Before his career, Assault looked like anything but a potential Triple Crown champion. Ever since stepping on a surveyor's stake, permanently deforming his right front hoof, he had a limp when he walked. Jockey Eddie Arcaro once described Assault as being on the delicate side. During his 42 race career he over came bleeding, kidney, splint bone, ankle and knee problems.

In the first start of his career Assault looked even less likely to make the upper echelon of the greats, finishing 12th. His overall record that year looked more like something you would see on the record of a bottom of the barrel claimer, winning two out of nine starts. As a three year old things began to click, as he came back to win the Wood Memorial which, even today, is a prestigious prep race leading to the Kentucky Derby. Thanks to an off the board finish in the Derby Trial he entered the Kentucky Derby as a long shot.

In the prestigious Run for the Roses Assault couldn't have looked farther from a long shot, blowing by his rivals to win the Derby by the largest margin in the race's history, which stands still today, an unprecedented eight lengths. Thanks to being aggravated early on in the race, Assault was pushed early in the Preakness, as won by a much less dominating neck, which fans of the game took as a lack of stamina. Stumbling at the start of the Belmont, this time Assault was content to lag behind the pack, waiting patiently to make his run. In the final 200 yard of the race Assault kicked it into high gear, blowing the doors off his rivals by eight lengths, making him the seventh Triple Crown winner.

A win in the Dwyer Stakes validated his Triple Crown wins, catapulting him to the top of the three year old division.

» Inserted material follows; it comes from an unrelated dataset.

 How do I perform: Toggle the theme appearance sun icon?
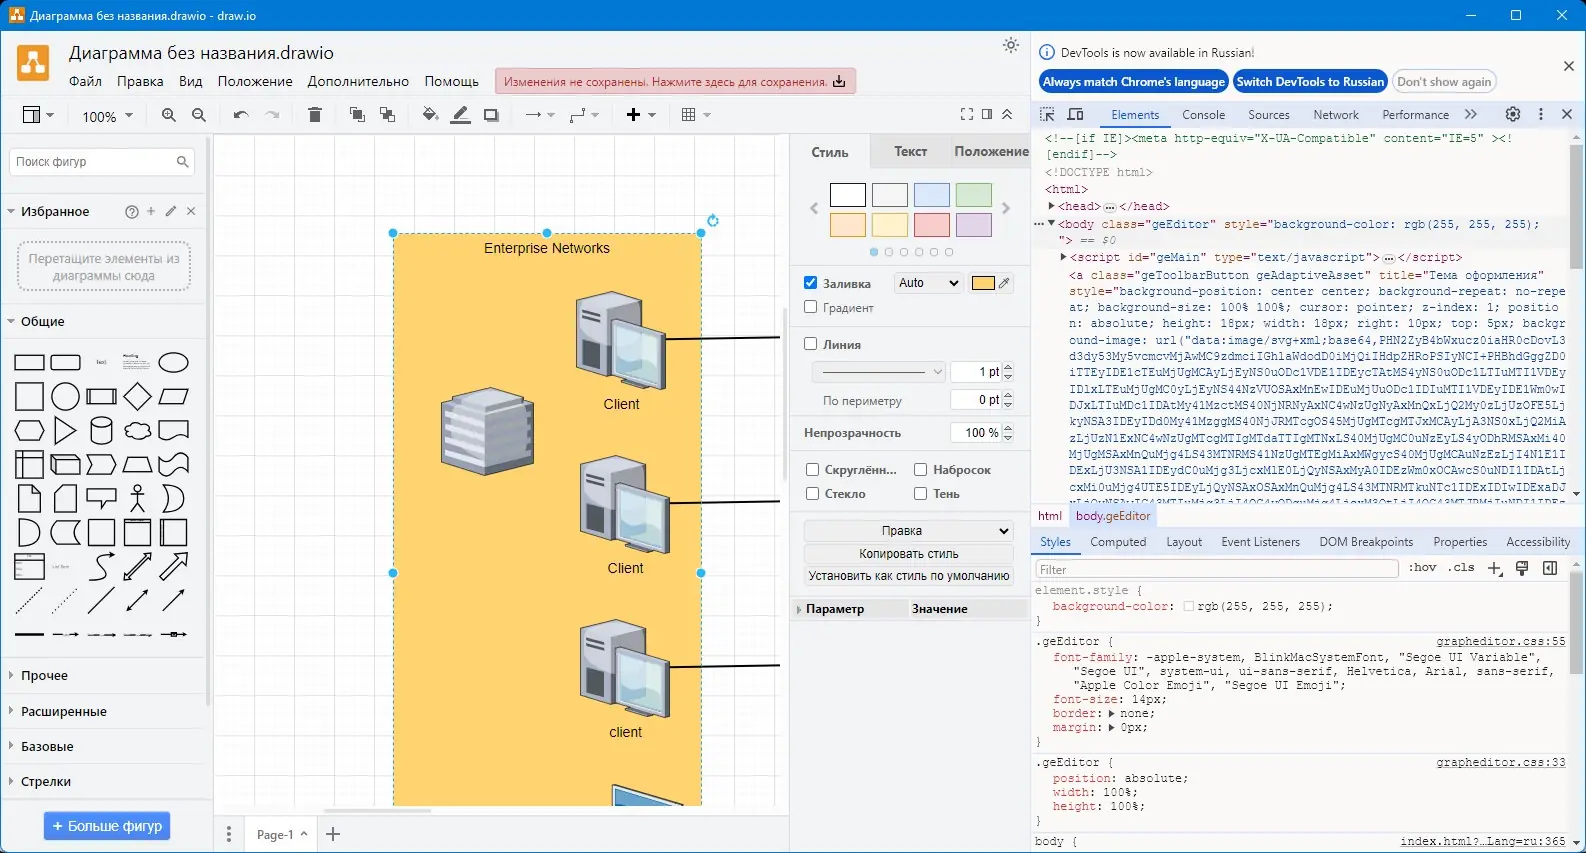pyautogui.click(x=1011, y=45)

After a last place finish in the Arlington Classic, he was quickly demoted to the status of just an OK three year old again. It turned out that Assault had a kidney infection and was given some R&R.

After his return, Assault seemed changed. He was running well, but with a bad case of seconditis. That is when jockey Eddie Arcaro took over the mount. With Arcaro holding the reins, Assault trounced the fields in the Pimlico Special and Westchester Handicap. These last couple of wins reaffirmed his status, earning him the title of Horse of the Year.

Assault's four year season was probably his best year on the track. Assault came back, after a winter break, all filled out and as handsome as could be, despite that club hoof and limp. He raced seven times during the course of 47', never running worse than third. He faced the likes of Stymie and Armed, battling over the earnings title with Stymie. He carried weights up to 135lbs, a brick load for many of today's champions. His most notable wins his four year old season were the Brooklyn and Suburban Handicaps.

Assault raced for three more years, never finding the form he had while a champion three and four year old. From 42 races Assault won 18 and was in the money 32 times. Despite all his health issues he still found a way to win. This is why he is being recognized as one of the best horses of the 40's. He really was the "Club-footed Comet".